_Your goal_
Hand back, word for word, the lines from the one containing "Given: Click the 'Passport Number' field cell" to the end of the records, both included, and leave out pictures.
Dataset section start
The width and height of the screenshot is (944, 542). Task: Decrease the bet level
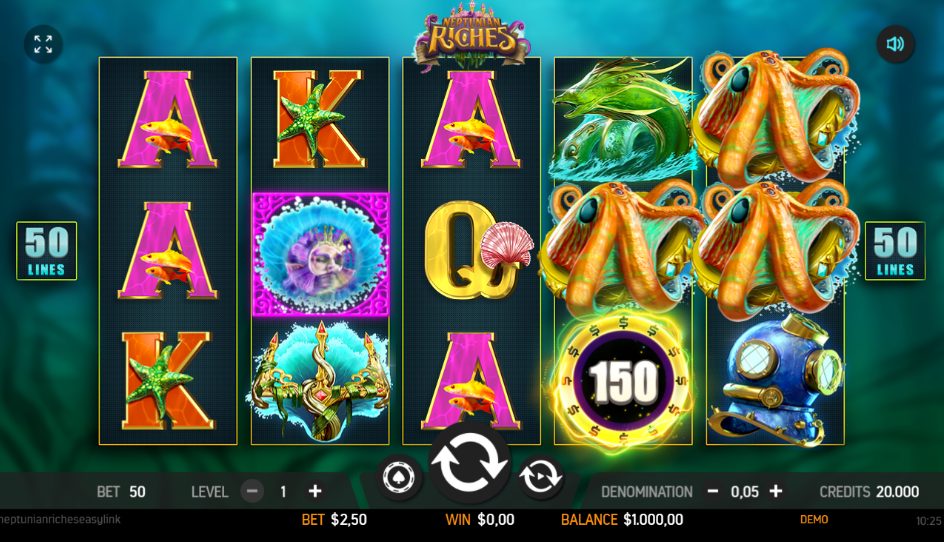tap(252, 491)
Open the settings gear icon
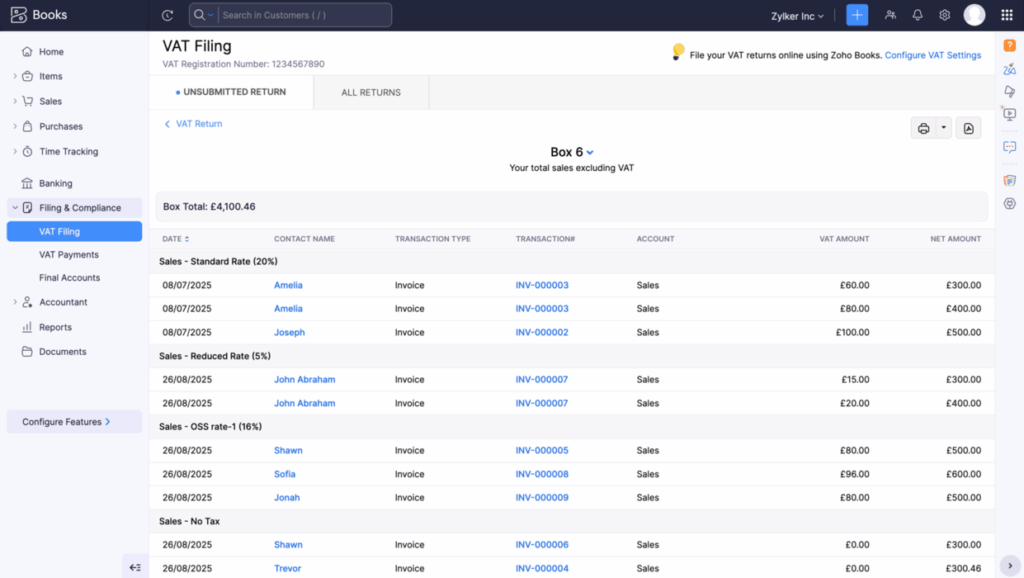 click(x=944, y=15)
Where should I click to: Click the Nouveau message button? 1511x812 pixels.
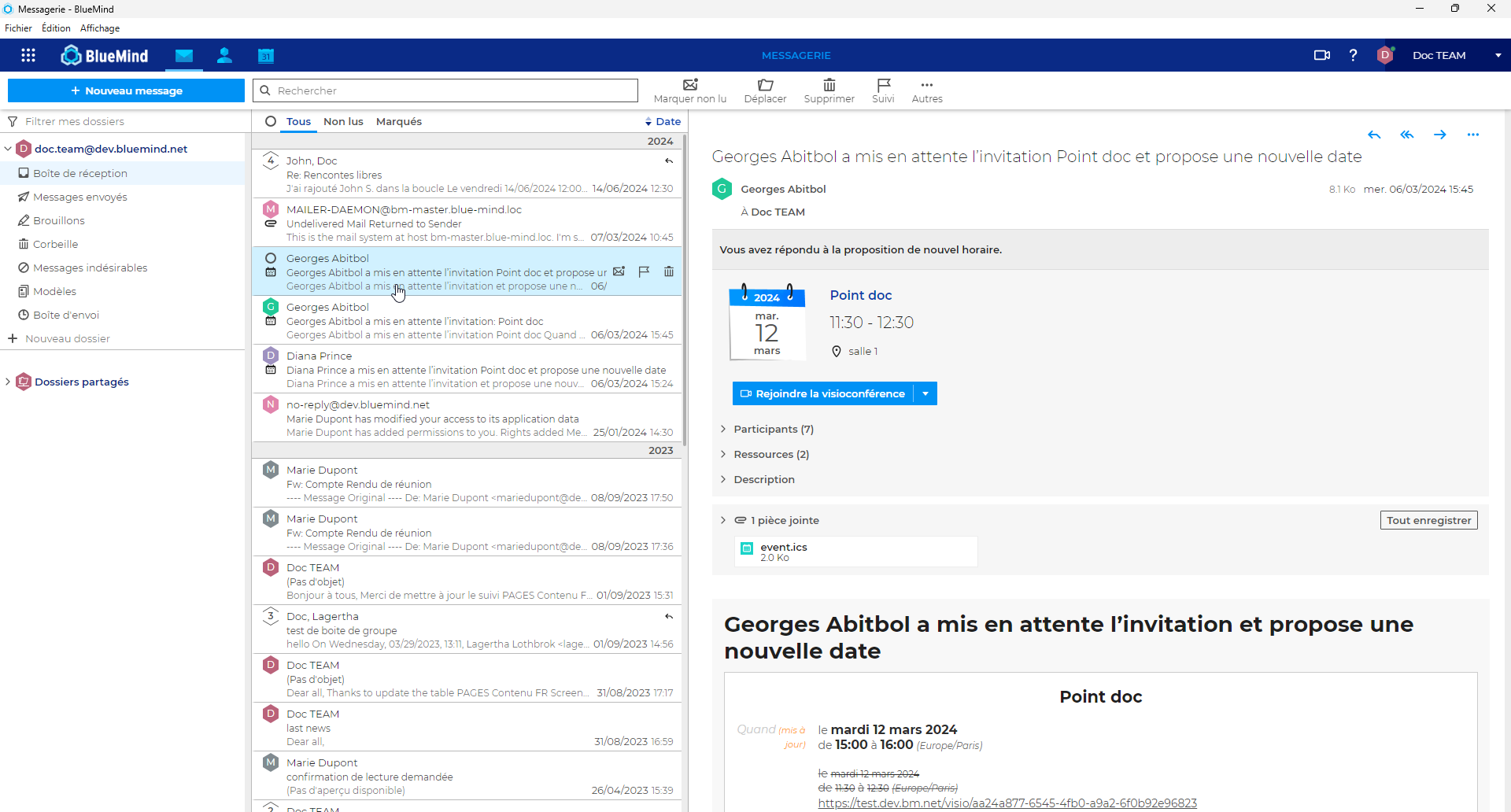(126, 90)
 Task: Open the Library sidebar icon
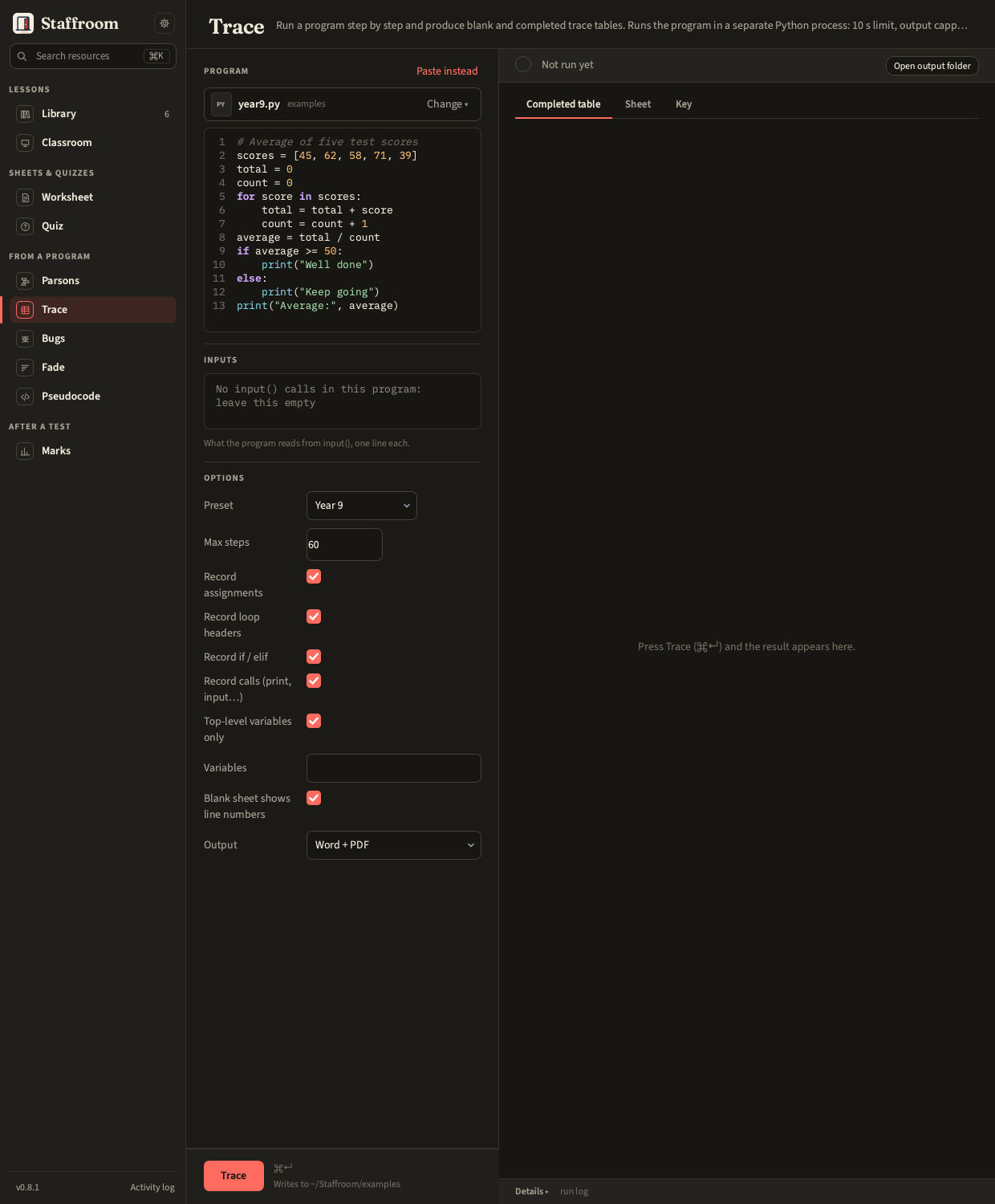click(x=25, y=114)
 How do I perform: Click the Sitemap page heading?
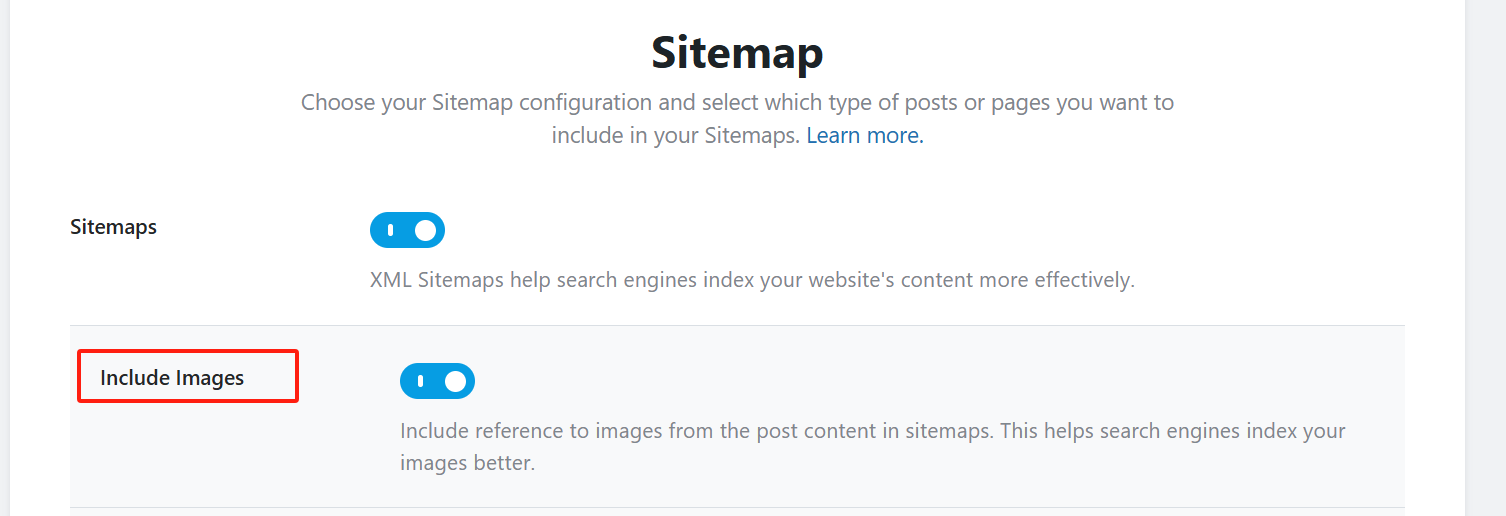click(x=737, y=53)
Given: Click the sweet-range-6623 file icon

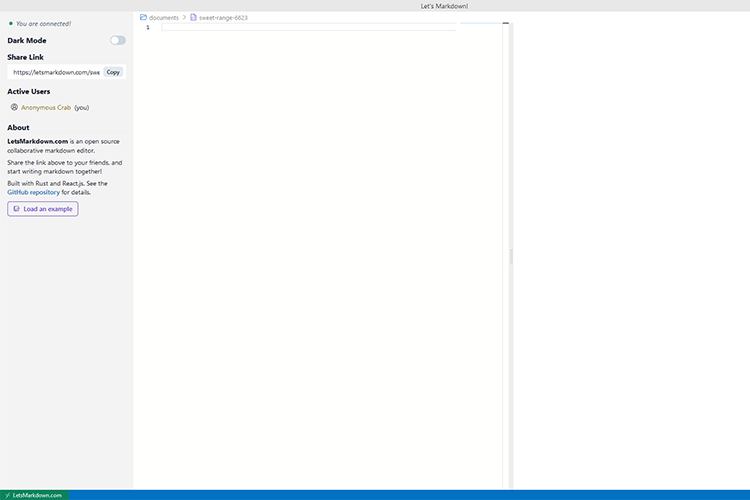Looking at the screenshot, I should click(x=194, y=17).
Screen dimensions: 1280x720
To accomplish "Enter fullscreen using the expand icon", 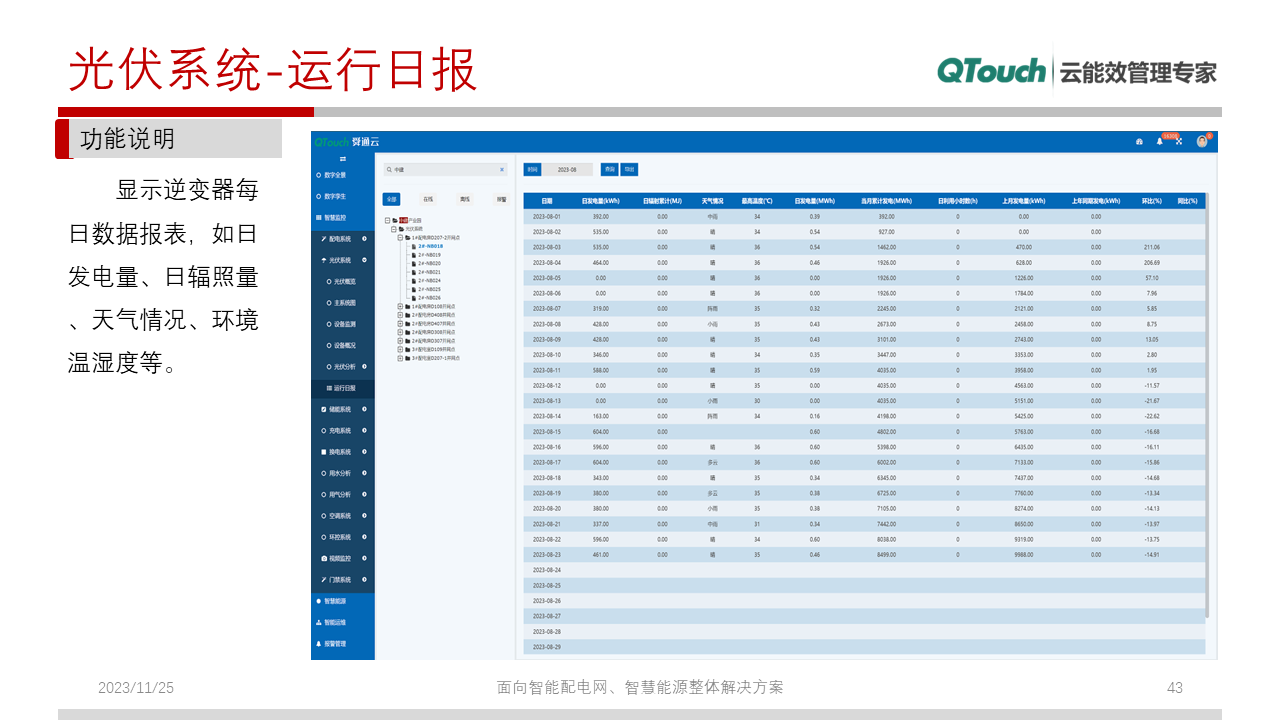I will tap(1179, 142).
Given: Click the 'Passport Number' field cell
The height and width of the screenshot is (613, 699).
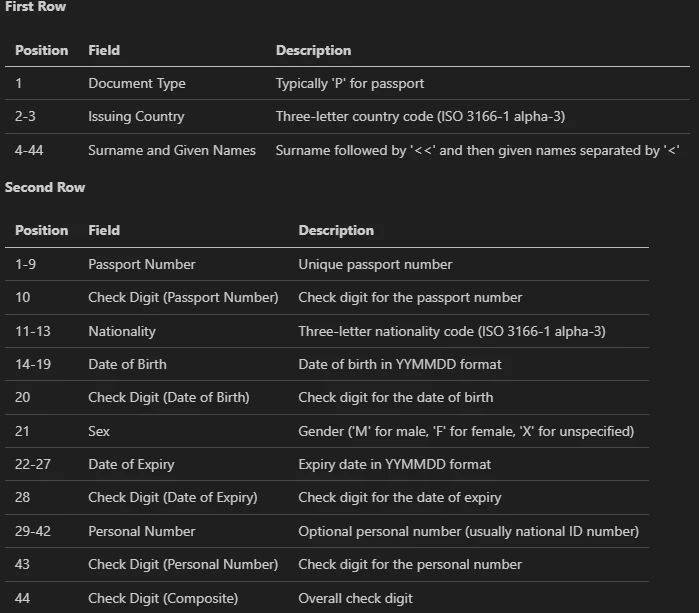Looking at the screenshot, I should (x=142, y=264).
Dataset section end
_Expected answer_
Given: Click the 'Passport Number' field cell
The height and width of the screenshot is (613, 699).
Looking at the screenshot, I should (x=142, y=264).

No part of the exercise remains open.